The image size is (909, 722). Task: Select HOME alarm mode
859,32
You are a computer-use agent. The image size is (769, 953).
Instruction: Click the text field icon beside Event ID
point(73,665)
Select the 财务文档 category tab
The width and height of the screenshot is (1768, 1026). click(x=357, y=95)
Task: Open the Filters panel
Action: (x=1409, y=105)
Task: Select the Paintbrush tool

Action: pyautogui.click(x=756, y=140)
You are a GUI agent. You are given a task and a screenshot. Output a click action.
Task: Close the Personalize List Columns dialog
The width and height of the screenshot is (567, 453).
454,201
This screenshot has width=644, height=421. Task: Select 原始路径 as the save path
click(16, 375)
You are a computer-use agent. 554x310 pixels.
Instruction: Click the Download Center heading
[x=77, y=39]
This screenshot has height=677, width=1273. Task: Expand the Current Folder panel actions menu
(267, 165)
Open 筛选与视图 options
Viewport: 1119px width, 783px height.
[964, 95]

§ **What the exercise asks**: Recast the lines from the one containing "You are a GUI" through the end of the items as a Markdown table with the columns Row and Item line. Number each row and leave out any blank lines.

§ **Expected output**:
| Row | Item line |
|---|---|
| 1 | You are a GUI agent. You are given a task and a screenshot. Output a click action. |
| 2 | Task: Close the Personalize List Columns dialog |
| 3 | The width and height of the screenshot is (567, 453). |
| 4 | 454,201 |
| 5 | This screenshot has width=644, height=421. Task: Select 原始路径 as the save path |
| 6 | click(16, 375) |
| 7 | You are a computer-use agent. 554x310 pixels. |
| 8 | Instruction: Click the Download Center heading |
| 9 | [x=77, y=39] |
| 10 | This screenshot has height=677, width=1273. Task: Expand the Current Folder panel actions menu |
| 11 | (267, 165) |
| 12 | Open 筛选与视图 options |
| 13 | Viewport: 1119px width, 783px height. |
| 14 | [964, 95] |